**Your goal:**
Reproduce only the stretch of the listing from the line containing "1456x819 pixels." through the line containing "Looking at the screenshot, I should 116,56.", substituting "Brush tool" for "Eraser tool" and leaving everything else unchanged.

**Information shown:**
* begin *

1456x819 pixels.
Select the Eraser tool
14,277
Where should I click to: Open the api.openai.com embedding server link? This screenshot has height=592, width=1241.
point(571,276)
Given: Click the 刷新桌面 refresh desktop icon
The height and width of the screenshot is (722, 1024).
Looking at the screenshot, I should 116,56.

* end *
* begin *

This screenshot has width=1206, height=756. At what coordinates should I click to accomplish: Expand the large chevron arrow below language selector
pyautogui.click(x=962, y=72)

* end *

**Result for this exercise:**
1456x819 pixels.
Select the Brush tool
14,277
Where should I click to: Open the api.openai.com embedding server link? This screenshot has height=592, width=1241.
point(571,276)
Given: Click the 刷新桌面 refresh desktop icon
The height and width of the screenshot is (722, 1024).
Looking at the screenshot, I should 116,56.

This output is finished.